## [Source extract]
/---

Dr. Lina Buffington: I mean there’s tons and tons of stuff. I mean, I was thinking about this question and I’ll just kind of point to a couple broad categories I guess. Cuz there’s, I mean there’s a crap ton of resources that really just depends on like, what people are looking for, and what kinds of things people are interested in.

So yeah, certainly NSRH join us. , you know it is very, very easy. You can take a look. We’re wonderful. Yes, all that stuff. I think if, if folks are interested in policy, I think one of the organizations I really like and we partner with a lot, All Above All, I think it’s a really good organization if you kind of wanna get into the policy world.

I already Mentioned Black Mamas Matter and Sister Song, some of these other folks. If you wanna learn [00:57:00] about reproductive justice, if you’re interested in research elements, I think like Society of Family Planning and Guttmacher Institute are, I mean, especially Guttmacher. Like whenever we’re, we’re quoting somebody or research, it’s usually come from Guttmacher.

\---

## [Data block]

/---

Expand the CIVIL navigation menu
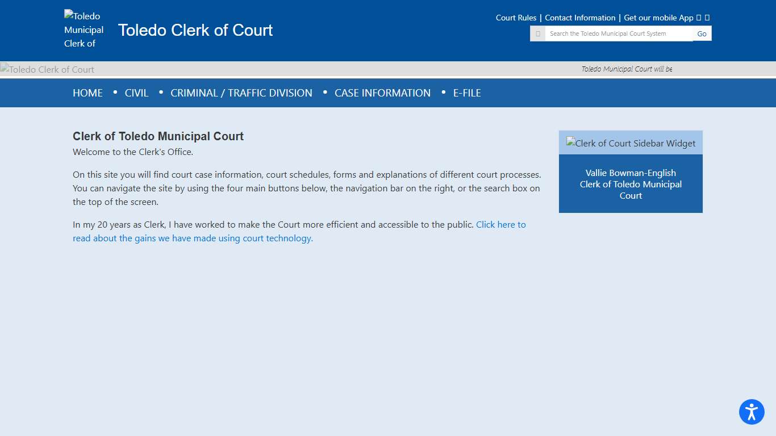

\---

## [Work request A]
Which organization does the transcript recommend for people who want to get into the policy world?
## [Work request B]
Copy out the transcript text between "So yeah, certainly" and "the policy world.", inclusive.
The lines are not used for anything here.

## [Worked solution A]
All Above All.

## [Worked solution B]
So yeah, certainly NSRH join us. , you know it is very, very easy. You can take a look. We’re wonderful. Yes, all that stuff. I think if, if folks are interested in policy, I think one of the organizations I really like and we partner with a lot, All Above All, I think it’s a really good organization if you kind of wanna get into the policy world.